Transcribe the part of the listing that opens with the line containing "Viewport: 1462px width, 812px height." and closes with the line containing "Action: pyautogui.click(x=1165, y=290)", both of those lines included.

# Raw records:
↓↓↓

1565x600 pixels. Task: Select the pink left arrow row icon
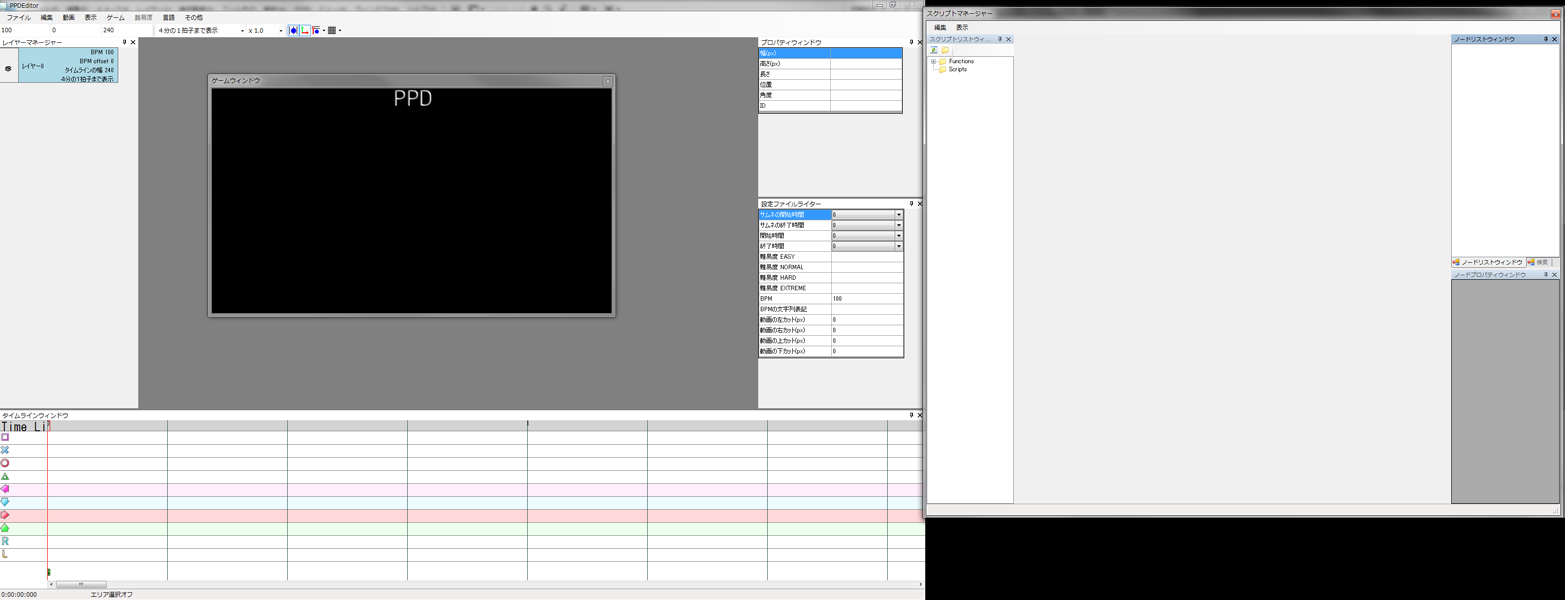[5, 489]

↑↑↑
↓↓↓

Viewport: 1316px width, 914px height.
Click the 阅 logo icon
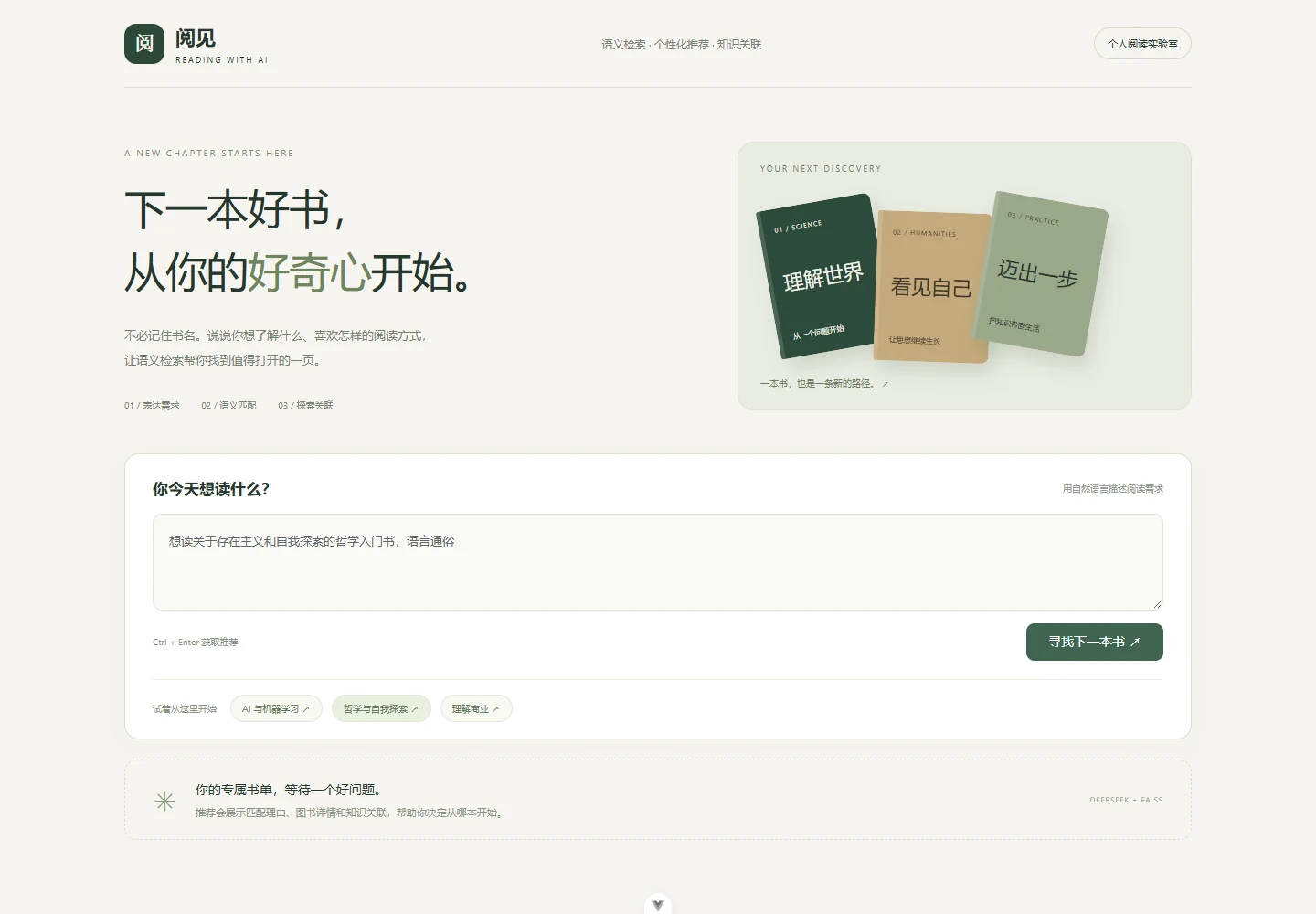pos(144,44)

↑↑↑
↓↓↓

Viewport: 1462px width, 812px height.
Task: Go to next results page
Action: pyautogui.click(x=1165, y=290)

↑↑↑

# Written response:
Viewport: 1462px width, 812px height.
Task: Go to next results page
Action: pyautogui.click(x=1165, y=290)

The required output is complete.